On Tuesday April 15, I had the opportunity to attend my first ad:tech event, and speak on one of the Power Panels (Tales from the Bleeding Edge – Game-Changing Opportunities for Tomorrow’s Marketer).
Ad:tech is an interactive advertising and technology conference and exhibition. They do a number of events each year at a variety of international venues. The primary attendees are brands, agencies, publishers, portals, and service providers.
I’m not sure if it’s the intention, but the bulk of exhibitors and content are primarily focused on web based activities (media buying, search, e-mail marketing, web analytics, affiliate marketing, blogging, etc…). There is not (yet) much of a presence for Digital Out of Home, much less retail environment specific content.
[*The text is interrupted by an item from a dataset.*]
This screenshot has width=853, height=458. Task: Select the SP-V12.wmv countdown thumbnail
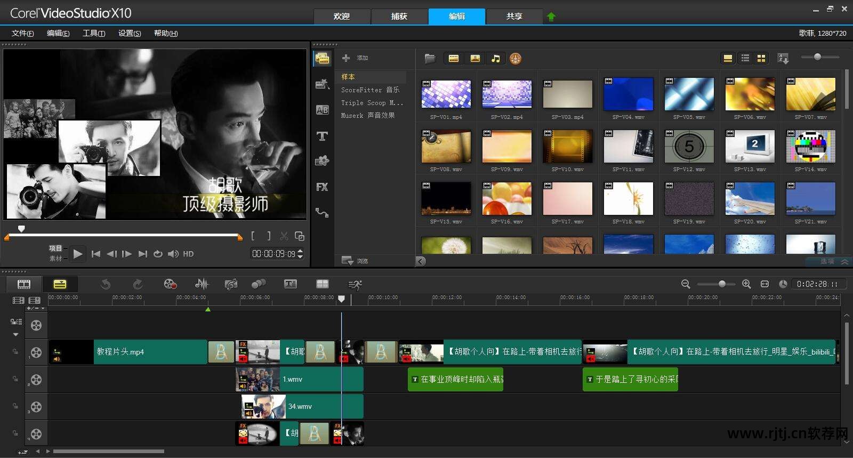pos(689,147)
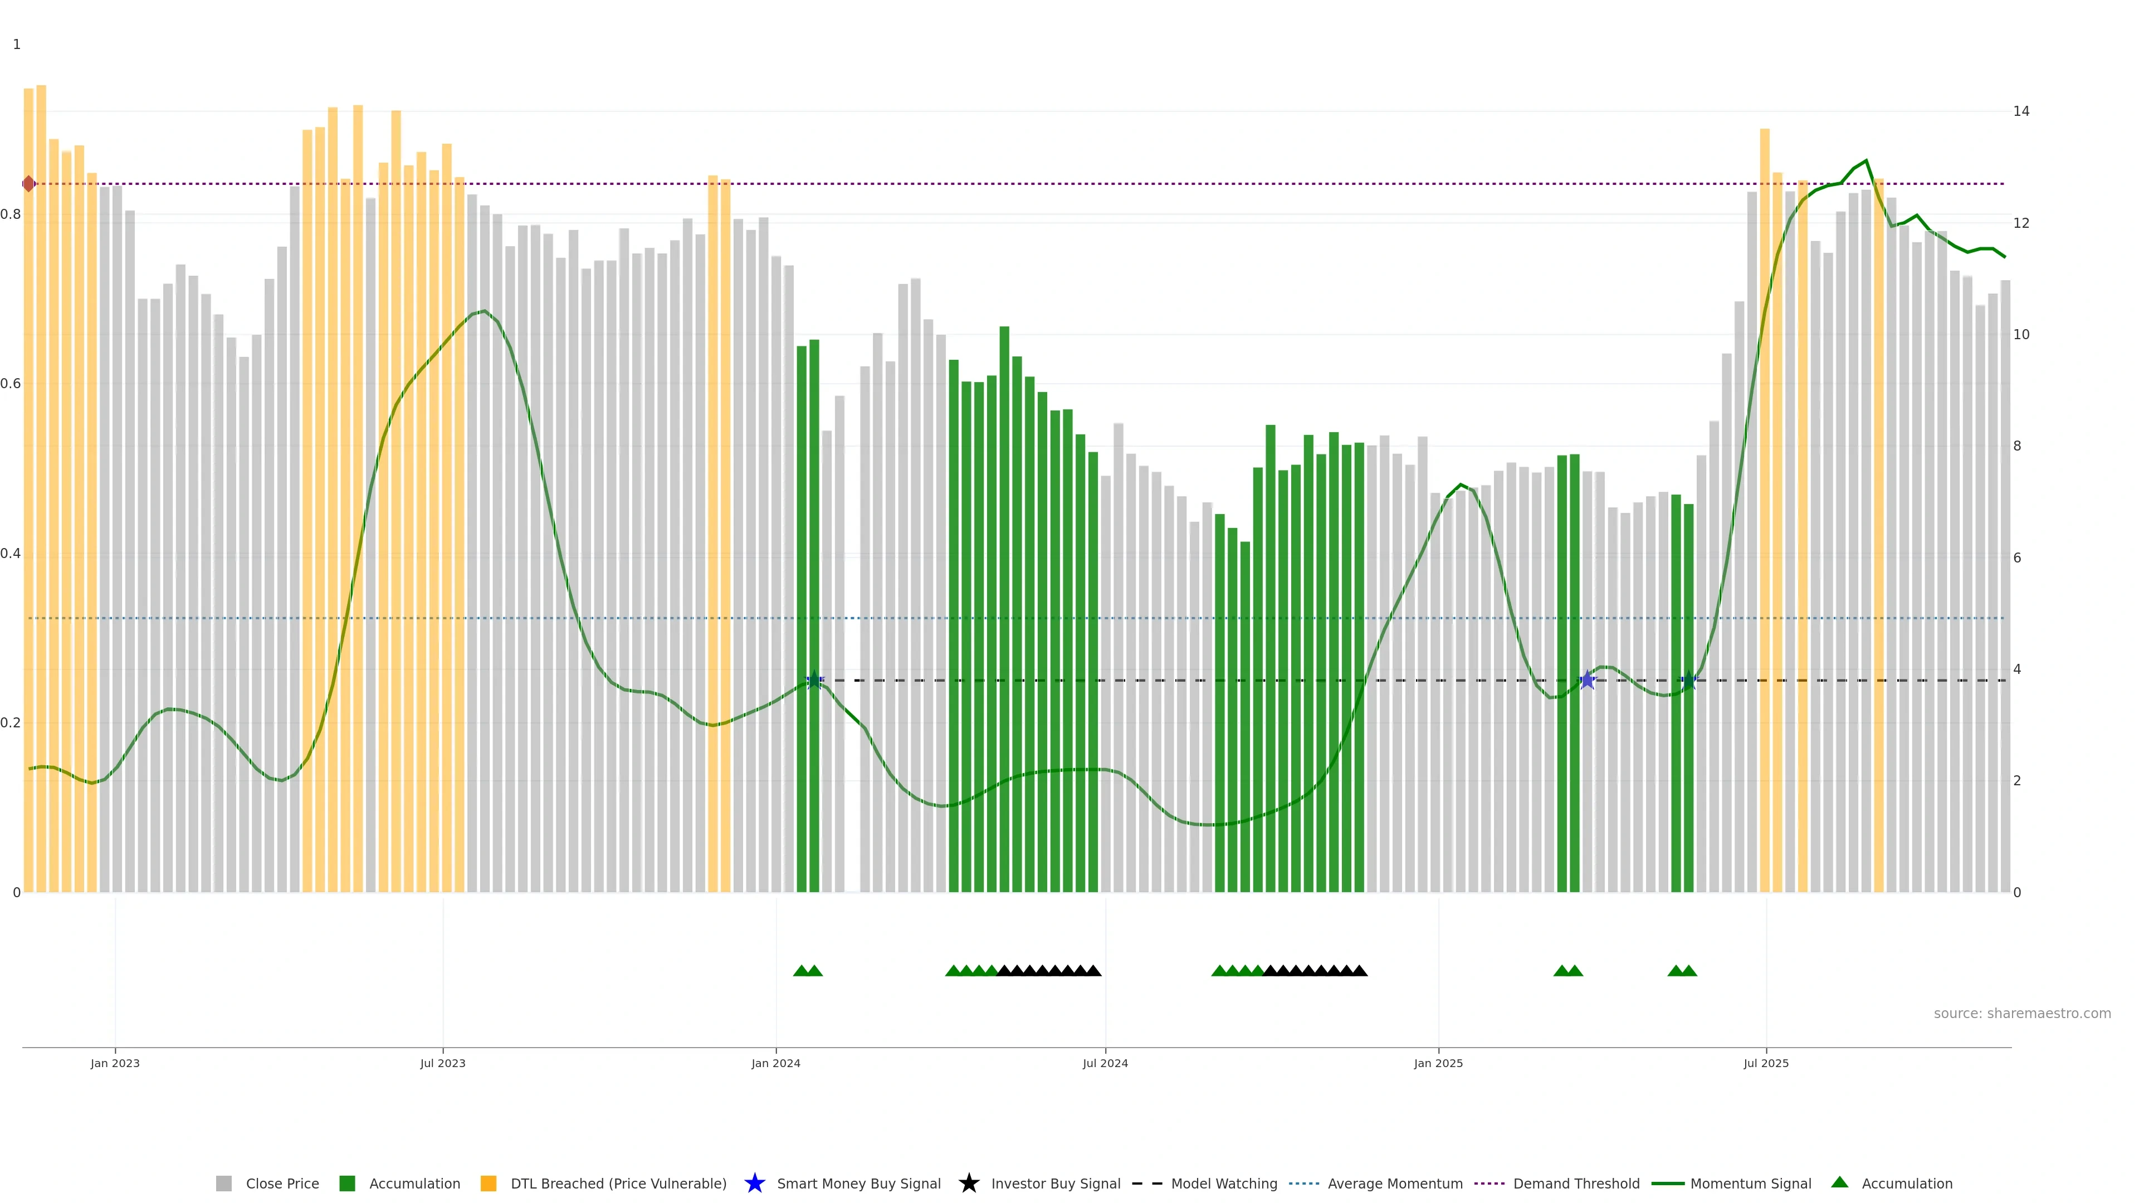This screenshot has height=1203, width=2139.
Task: Click the gray Close Price legend square
Action: coord(223,1183)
Obviously, their oversight willingness to let me in, shows they have some interest in retail. The exhibit floor has about 300 exhibitors, mainly with 10×10 or 10×20 booths. The anchor exhibitors were Yahoo and Google. It felt like the overwhelming majority of exhibitors were focused on some element of the web advertisement delivery supply chain.
The only Out of Home or Retail focused exhibitor was SeeSaw Networks. SeeSaw is a what I like to call a network aggregator for DOOH advertisers. Meaning, they allow an advertiser to buy spots that play across multiple DOOH networks. They also partner with LocaModa to do some interesting marketing campaigns to mobile handsets.
As for my panel, I found my fellow panelists pretty interesting. Our moderator was Lori Schwartz for the Interpublic Groups Media Lab (I’m looking forward to visiting her lab in Los Angeles next week).
After Lori introduced us, I led things off talking about state of in-store marketing, and my often repeated opinion that the goal of in-store marketing activities in the store has to be to drive sales and customer satisfaction, not to sell ad space. I shared a few case studies of our work with context sensitive digital signage, RFID based customer affinity, and SKU Activated merchandising. Lori and the audience asked some tough but insightful questions, and hopefully I didn’t stumble too badly. I think the RFID based customer affinity (aka "the Minority Report" style marketing) was most interesting to the audience.
Alan Schulman, the creative director of IMC2 talked about what was new and cool from the perspective of an interactive agency (Alan was quick to point out that IMC2 is the largest still independent interactive agency out there). He showed a case study of the next generation of proximity marketing experiences planned for deployment in New York City taxi cabs.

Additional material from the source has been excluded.